BACKGROUND: Renal ischemia-reperfusion injury (RIRI) is a major cause of acute kidney injury, with endothelial dysfunction playing a central role in its pathophysiology. However, the molecular mechanisms underlying endothelial damage during RIRI remain incompletely understood.
METHODS AND RESULTS: We investigated the role of ubiquitin-conjugating enzyme E2 B (UBE2B) in endothelial cell regulation during RIRI. Our data indicate that upregulation of UBE2B promotes endothelial apoptosis and inhibits proliferation by targeting U2 small nuclear RNA auxiliary factor 1 (U2AF1) for ubiquitination and degradation, thereby modulating the p53/p21 signaling pathway. Furthermore, treatment with semaglutide, a glucagon-like peptide-1 (GLP-1) receptor agonist, alleviated endothelial injury in our models, which was associated with reduced UBE2B expression, oxidative stress, and apoptosis.

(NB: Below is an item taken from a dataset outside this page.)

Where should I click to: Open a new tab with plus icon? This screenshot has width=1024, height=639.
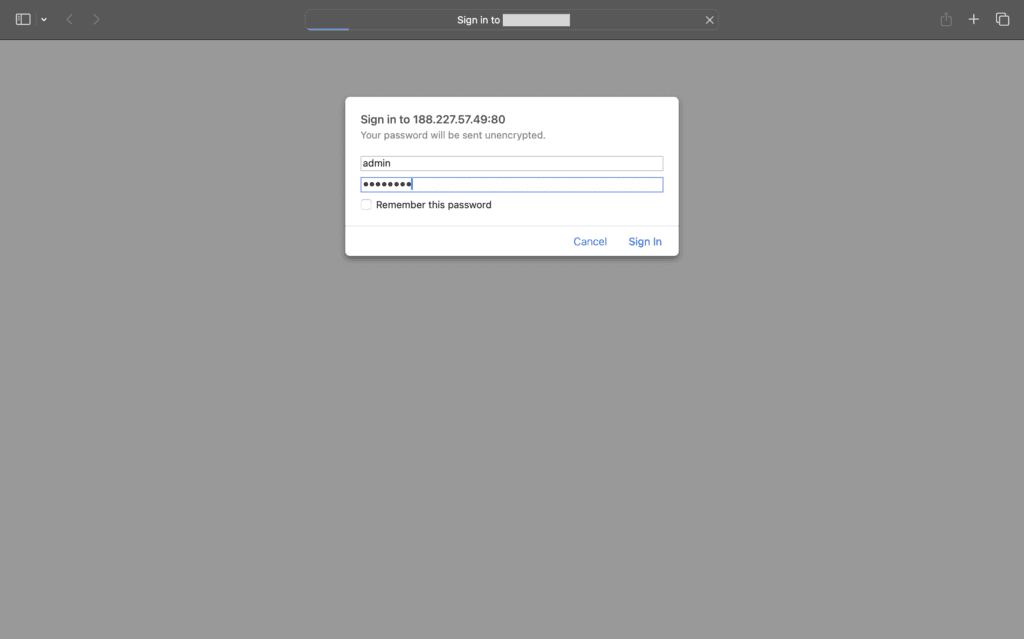click(x=974, y=19)
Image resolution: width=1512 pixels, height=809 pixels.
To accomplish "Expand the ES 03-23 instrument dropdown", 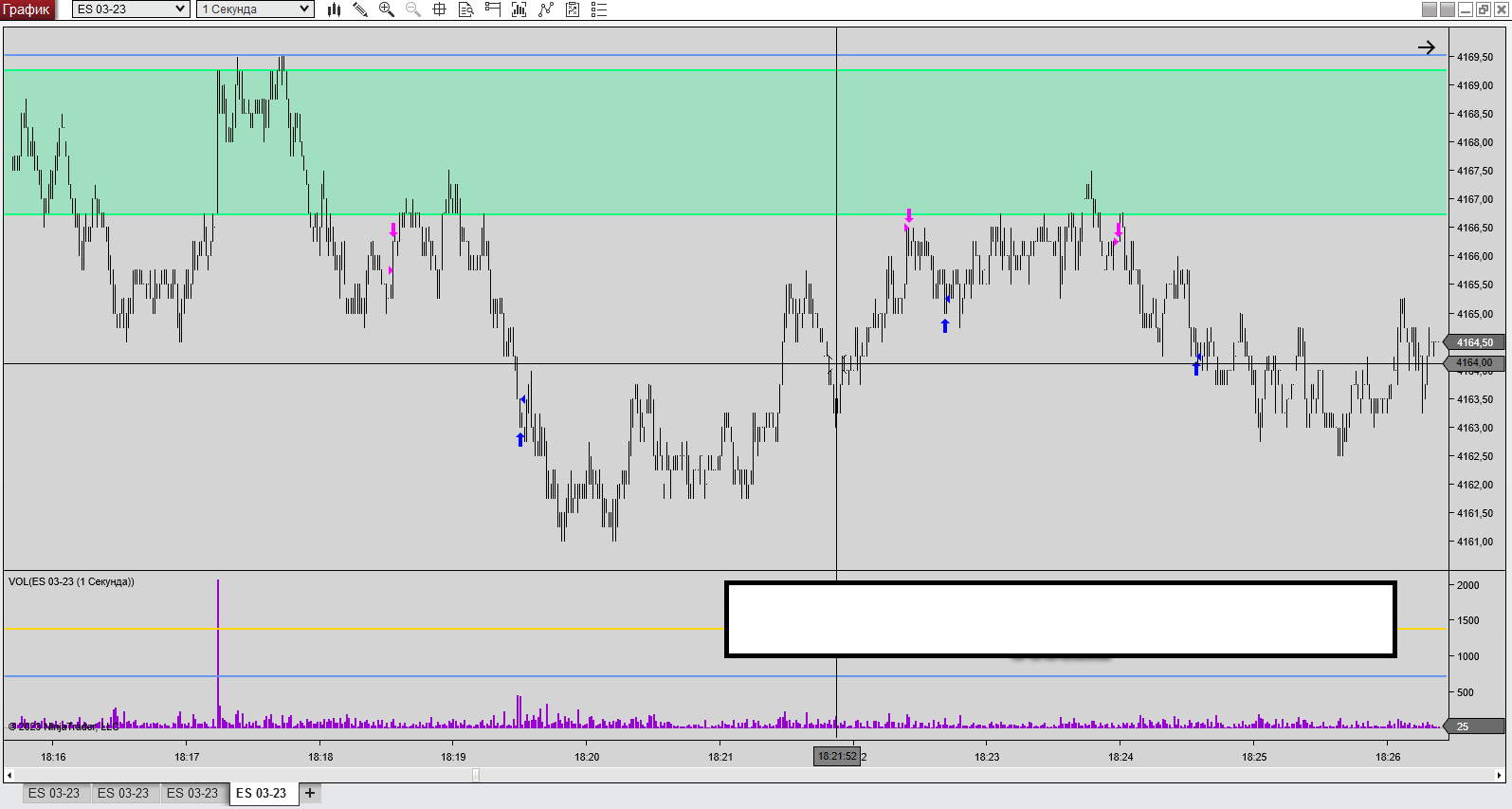I will tap(179, 9).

CONCLUSIONS: These findings suggest a previously unrecognized role of UBE2B in mediating endothelial dysfunction during RIRI and indicate that targeting this pathway may hold therapeutic potential. Moreover, semaglutide showed protective effects against endothelial damage under our experimental conditions, pointing to a possible strategy for RIRI management that warrants further validation in long-term and clinical studies.